В магии королевский шут не разбирался совершенно. Его учили работать языком и мечом, да и разумом его Бог не обидел, но что касается колдовства, то одной ведьмы Де Вайле было достаточно, чтобы вогнать Доркина в дрожь. К носителям тайного знания он относился с почтением, но предпочитал не иметь с ними никаких дел. Если бы не приказ короля, он и Де Вайле не взял бы с собою в чужой мир, несмотря на то, что знал ее долгие годы – а может быть, именно поэтому. Да и на что, скажите, все эти зелья и корешки, заговоры да черные кошки нужны человеку, привыкшему полагаться на твердость своей руки и остроту своего языка? Правда, нельзя отрицать, что колдунья сделала много. Если бы не Де Вайле, вряд ли они вообще сумели бы разыскать даморов в этих каменных дебрях. Если бы не Де Вайле, они не знали бы, как и шагу ступить в незнакомой стране. Де Вайле одела их с головы до ног по здешним обычаям и научила держать себя должным образом. Де Вайле находила места для ночлега и еду для поддержания сил. Да, если бы не она… И все же Доркин всякий раз отводил взгляд, когда они встречались глазами, и старался даже нечаянно не коснуться ее, оказавшись рядом.
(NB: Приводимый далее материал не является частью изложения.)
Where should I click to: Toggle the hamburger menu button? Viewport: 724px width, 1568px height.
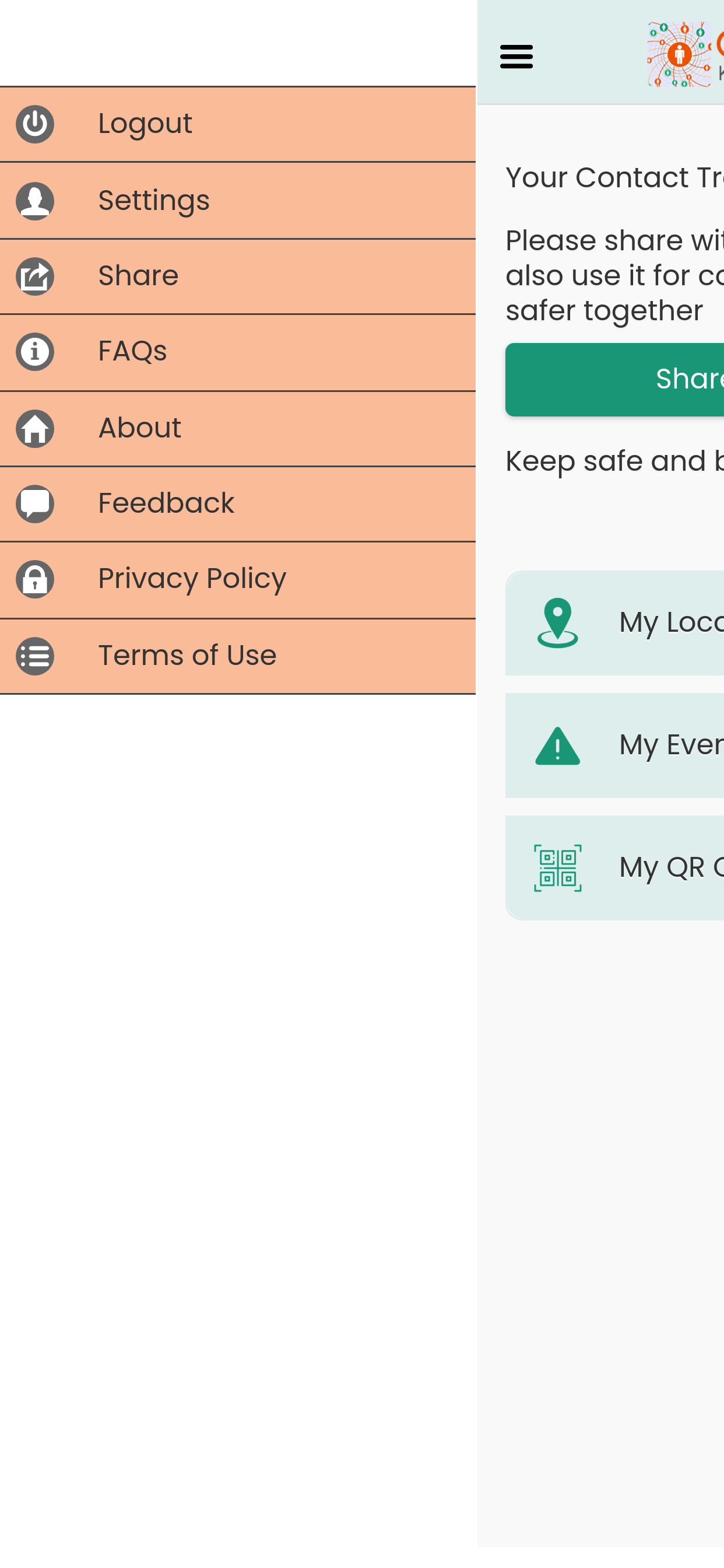pos(516,57)
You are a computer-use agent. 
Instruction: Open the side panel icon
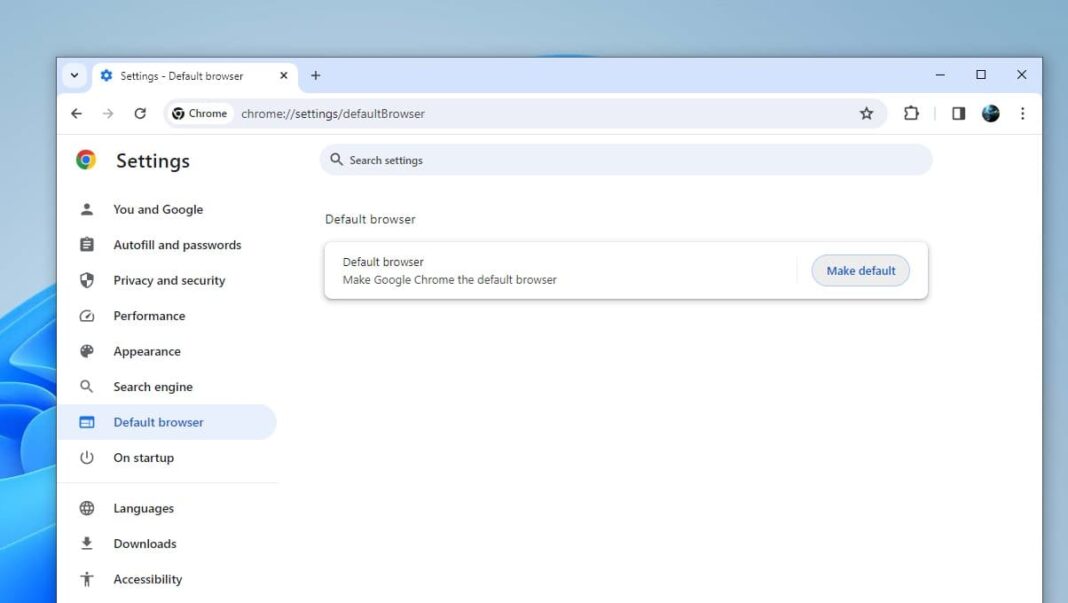tap(957, 113)
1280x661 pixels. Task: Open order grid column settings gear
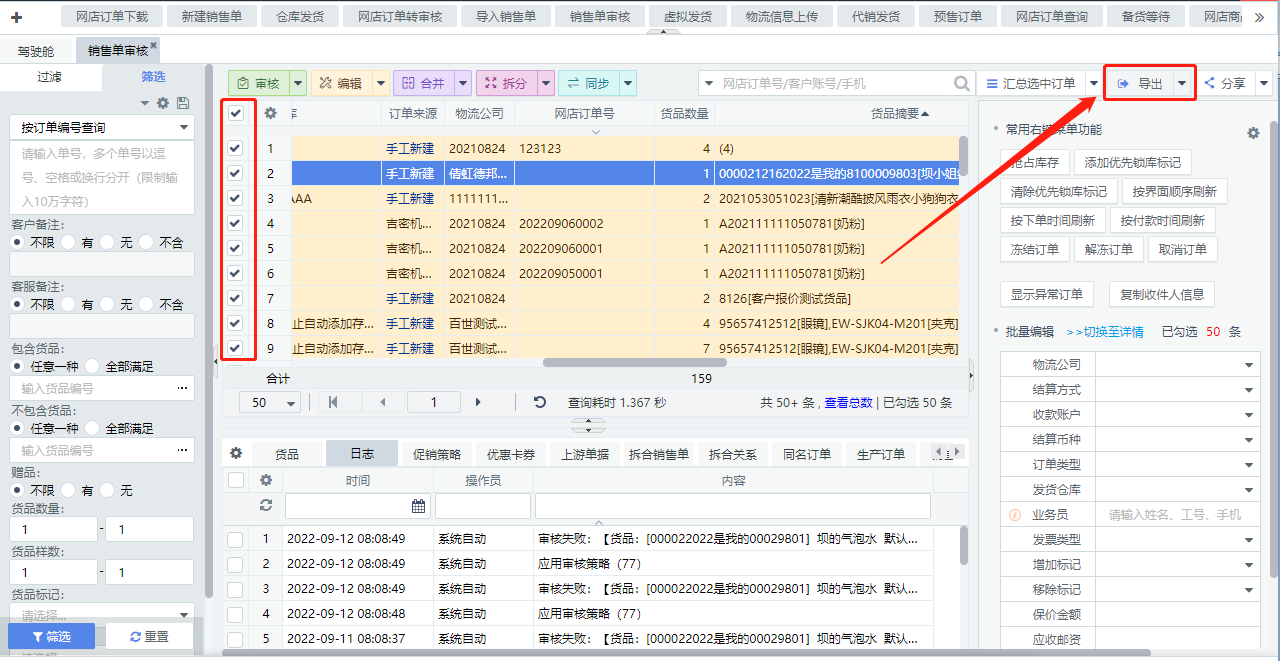tap(270, 113)
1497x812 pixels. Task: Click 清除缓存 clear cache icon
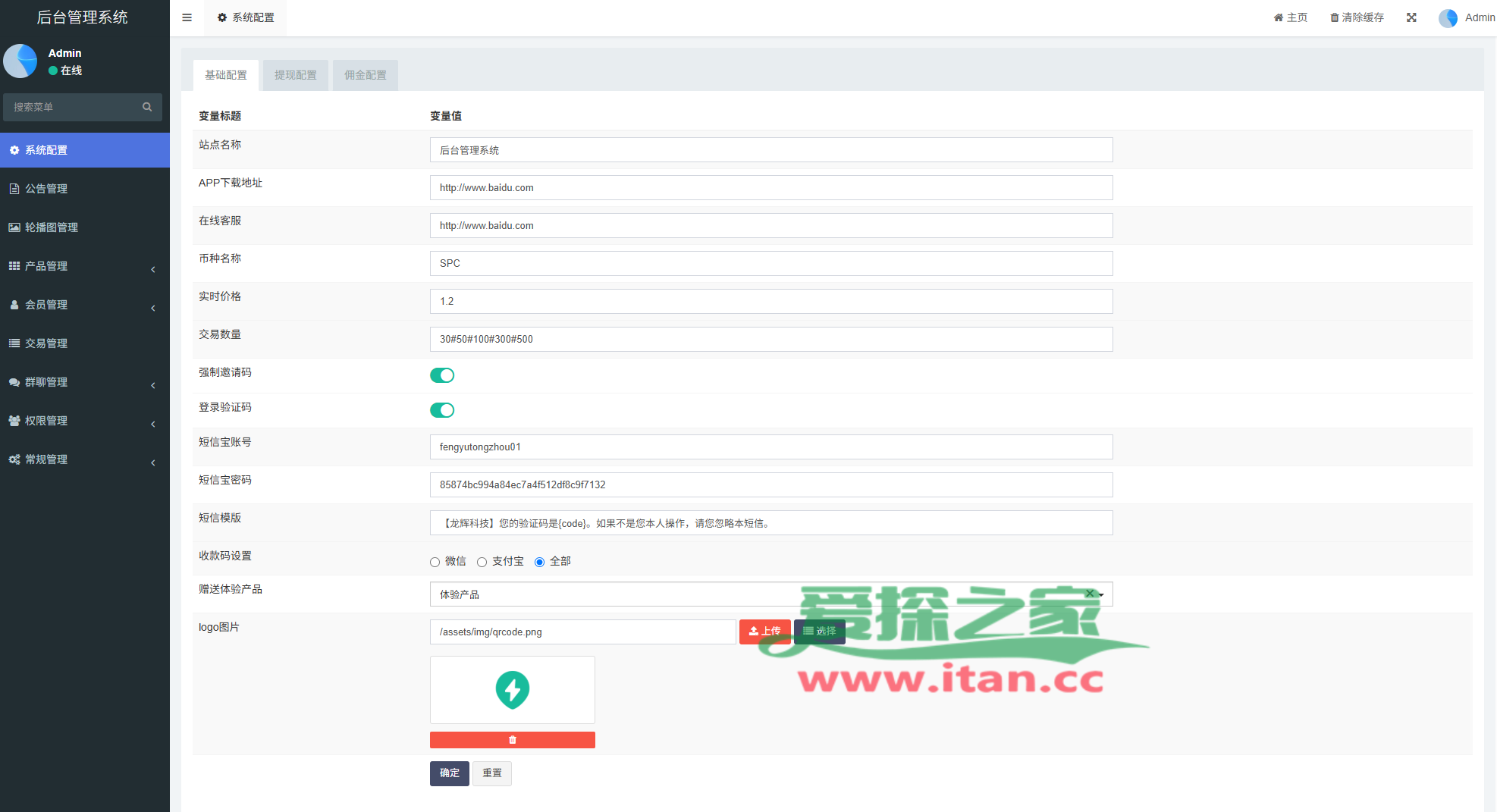click(1335, 17)
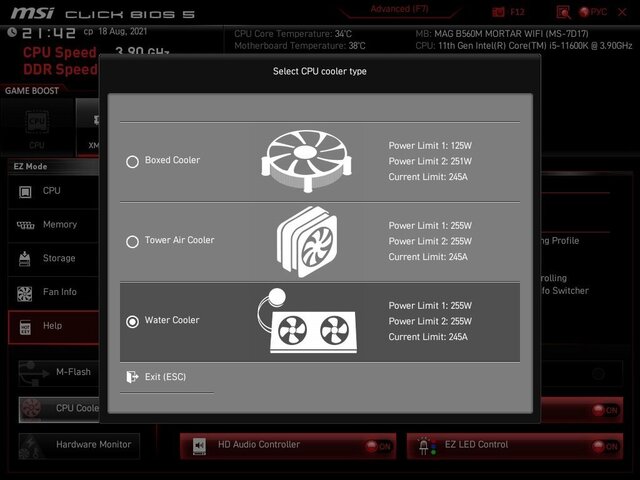Image resolution: width=640 pixels, height=480 pixels.
Task: Click the language globe icon
Action: 585,12
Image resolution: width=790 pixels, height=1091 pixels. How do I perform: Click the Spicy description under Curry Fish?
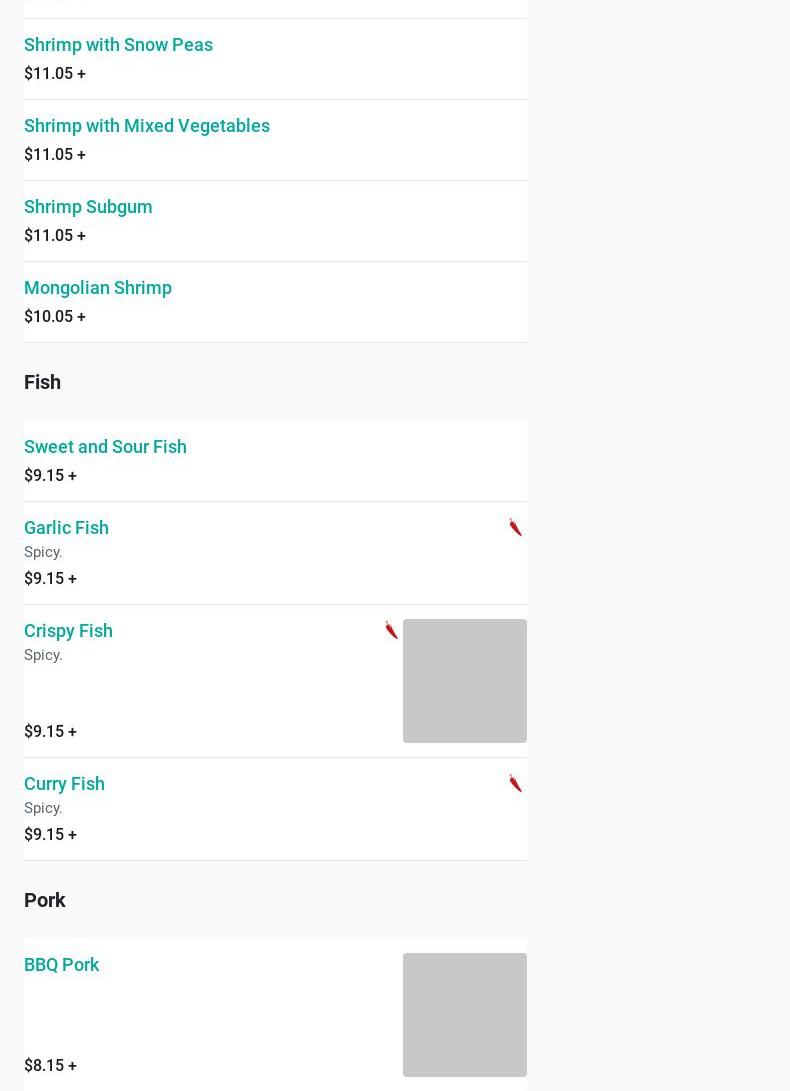coord(43,808)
Босоногого старца он почему-то совсем не боялся, хотя тот и успел продемонстрировать свои недюжинные возможности неоднократно. Взять эту трубку – Баламут вынул ее изо рта и оглядел со всех сторон… ни за что на свете он не прикоснулся бы ни к одному волшебному предмету, принадлежащему Де Вайле. Но старец не больно-то походил на колдуна. Не зря Баламут сравнил его нынче ночью со знакомым своим отцом-нефелинцем, который оказался способен в одиночку удержать монастырь, покинутый перепуганными монахами во время разбойничьего набега. Доркин прискакал тогда с отрядом королевских солдат, дабы укротить оголтелую банду Волка Дайена – разбойника, потерявшего всякий страх Божий и позволявшего себе нападать на богатые обители. Так они и познакомились: королевский отряд застал бешеного Волка на коленях перед святым отцом, а приспешников его – за полевыми работами. Было время сбора урожая, а монахи разбежались, и как удалось святому отцу превратить разбойников в батраков – навсегда осталось его секретом.
Баламут, тогда еще двадцатипятилетний молодец, почитал себя влюбленным и пребывал в черной меланхолии. По должности ему не полагалось ловить разбойников, но он отправился, как он думал, искать смерти, поскольку отец его избранницы, девицы из знатного рода, отказал королевскому шуту в руке своей дочери. Тогда-то он и принял решение не жениться и не продолжать династию королевских шутов. Святой отец исцелил его от меланхолии, но от гордости избавить не смог…
Он очнулся от воспоминаний и, не в силах усидеть на месте, поднялся и заходил по комнате. Четыре стены душили его, бездействие угнетало. Колдун сказал, что принцессу похитили при помощи магии… отчего же, в самом деле, никто из королевских чародеев не распознал этого, даже сама Де Вайле?